#### INSTRUCTIONS FOR THE TASK
Convert the listing below into a numbered list, leaving out any blank lines.

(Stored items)

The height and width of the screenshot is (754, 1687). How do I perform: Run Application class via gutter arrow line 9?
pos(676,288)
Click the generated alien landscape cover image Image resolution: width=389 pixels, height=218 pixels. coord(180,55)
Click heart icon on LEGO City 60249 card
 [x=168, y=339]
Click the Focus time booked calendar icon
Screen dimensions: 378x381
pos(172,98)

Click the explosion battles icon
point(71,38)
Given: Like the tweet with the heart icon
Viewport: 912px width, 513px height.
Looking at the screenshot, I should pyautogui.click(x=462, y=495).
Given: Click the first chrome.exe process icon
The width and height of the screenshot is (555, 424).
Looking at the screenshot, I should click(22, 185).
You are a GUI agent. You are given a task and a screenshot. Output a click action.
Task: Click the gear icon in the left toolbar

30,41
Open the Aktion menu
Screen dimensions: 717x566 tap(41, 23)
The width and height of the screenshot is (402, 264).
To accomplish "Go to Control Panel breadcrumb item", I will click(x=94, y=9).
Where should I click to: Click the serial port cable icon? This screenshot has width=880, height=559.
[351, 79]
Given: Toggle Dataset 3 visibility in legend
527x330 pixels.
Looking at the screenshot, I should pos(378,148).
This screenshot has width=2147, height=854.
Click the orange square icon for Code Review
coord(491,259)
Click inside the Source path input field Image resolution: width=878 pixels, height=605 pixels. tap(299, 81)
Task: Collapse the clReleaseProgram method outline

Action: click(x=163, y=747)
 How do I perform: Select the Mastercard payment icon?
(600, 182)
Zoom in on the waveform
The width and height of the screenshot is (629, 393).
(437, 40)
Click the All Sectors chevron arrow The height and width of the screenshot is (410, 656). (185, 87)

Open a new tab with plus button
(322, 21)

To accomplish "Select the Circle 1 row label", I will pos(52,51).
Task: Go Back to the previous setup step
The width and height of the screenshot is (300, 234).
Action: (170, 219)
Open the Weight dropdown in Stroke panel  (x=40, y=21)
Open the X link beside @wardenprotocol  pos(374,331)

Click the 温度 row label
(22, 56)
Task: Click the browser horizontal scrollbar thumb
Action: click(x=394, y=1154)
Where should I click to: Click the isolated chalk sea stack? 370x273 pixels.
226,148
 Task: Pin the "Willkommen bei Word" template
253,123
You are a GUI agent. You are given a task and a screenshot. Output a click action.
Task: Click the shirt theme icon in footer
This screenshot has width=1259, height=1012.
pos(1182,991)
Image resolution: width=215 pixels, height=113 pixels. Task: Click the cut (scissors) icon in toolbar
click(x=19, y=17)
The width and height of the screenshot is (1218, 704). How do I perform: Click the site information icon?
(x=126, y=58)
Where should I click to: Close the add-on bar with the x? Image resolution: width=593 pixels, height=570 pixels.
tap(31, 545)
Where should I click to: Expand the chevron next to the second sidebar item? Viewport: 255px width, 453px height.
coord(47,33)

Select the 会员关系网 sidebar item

#### ANSWER
1. The height and width of the screenshot is (754, 1687). How do I perform: Run Application class via gutter arrow line 9?
2. pos(676,288)
3. Click the generated alien landscape cover image Image resolution: width=389 pixels, height=218 pixels. coord(180,55)
4. Click heart icon on LEGO City 60249 card
5.  [x=168, y=339]
6. Click the Focus time booked calendar icon
7. Screen dimensions: 378x381
8. pos(172,98)
9. Click the explosion battles icon
10. point(71,38)
11. Given: Like the tweet with the heart icon
12. Viewport: 912px width, 513px height.
13. Looking at the screenshot, I should pyautogui.click(x=462, y=495).
14. Given: Click the first chrome.exe process icon
15. The width and height of the screenshot is (555, 424).
16. Looking at the screenshot, I should click(22, 185).
17. You are a GUI agent. You are given a task and a screenshot. Output a click action.
18. Task: Click the gear icon in the left toolbar
19. 30,41
20. Open the Aktion menu
21. Screen dimensions: 717x566 tap(41, 23)
22. The width and height of the screenshot is (402, 264).
23. To accomplish "Go to Control Panel breadcrumb item", I will click(x=94, y=9).
24. Where should I click to: Click the serial port cable icon? This screenshot has width=880, height=559.
25. [351, 79]
26. Given: Toggle Dataset 3 visibility in legend
27. 527x330 pixels.
28. Looking at the screenshot, I should pos(378,148).
29. This screenshot has width=2147, height=854.
30. Click the orange square icon for Code Review
31. coord(491,259)
32. Click inside the Source path input field Image resolution: width=878 pixels, height=605 pixels. tap(299, 81)
33. Task: Collapse the clReleaseProgram method outline
34. Action: click(x=163, y=747)
35.  How do I perform: Select the Mastercard payment icon?
36. (600, 182)
37. Zoom in on the waveform
38. The width and height of the screenshot is (629, 393).
39. (437, 40)
40. Click the All Sectors chevron arrow The height and width of the screenshot is (410, 656). (185, 87)
41. Open a new tab with plus button
42. (322, 21)
43. To accomplish "Select the Circle 1 row label", I will pos(52,51).
44. Task: Go Back to the previous setup step
45. The width and height of the screenshot is (300, 234).
46. Action: (170, 219)
47. Open the Weight dropdown in Stroke panel  (x=40, y=21)
48. Open the X link beside @wardenprotocol  pos(374,331)
49. Click the 温度 row label
50. (22, 56)
51. Task: Click the browser horizontal scrollbar thumb
52. Action: click(x=394, y=1154)
53. Where should I click to: Click the isolated chalk sea stack? 370x273 pixels.
54. 226,148
55.  Task: Pin the "Willkommen bei Word" template
56. 253,123
57. You are a GUI agent. You are given a task and a screenshot. Output a click action.
58. Task: Click the shirt theme icon in footer
59. This screenshot has width=1259, height=1012.
60. pos(1182,991)
61. Image resolution: width=215 pixels, height=113 pixels. Task: Click the cut (scissors) icon in toolbar
62. click(x=19, y=17)
63. The width and height of the screenshot is (1218, 704). How do I perform: Click the site information icon?
64. (x=126, y=58)
65. Where should I click to: Close the add-on bar with the x? Image resolution: width=593 pixels, height=570 pixels.
66. tap(31, 545)
67. Where should I click to: Expand the chevron next to the second sidebar item? Viewport: 255px width, 453px height.
68. coord(47,33)
69. Select the 会员关系网 sidebar item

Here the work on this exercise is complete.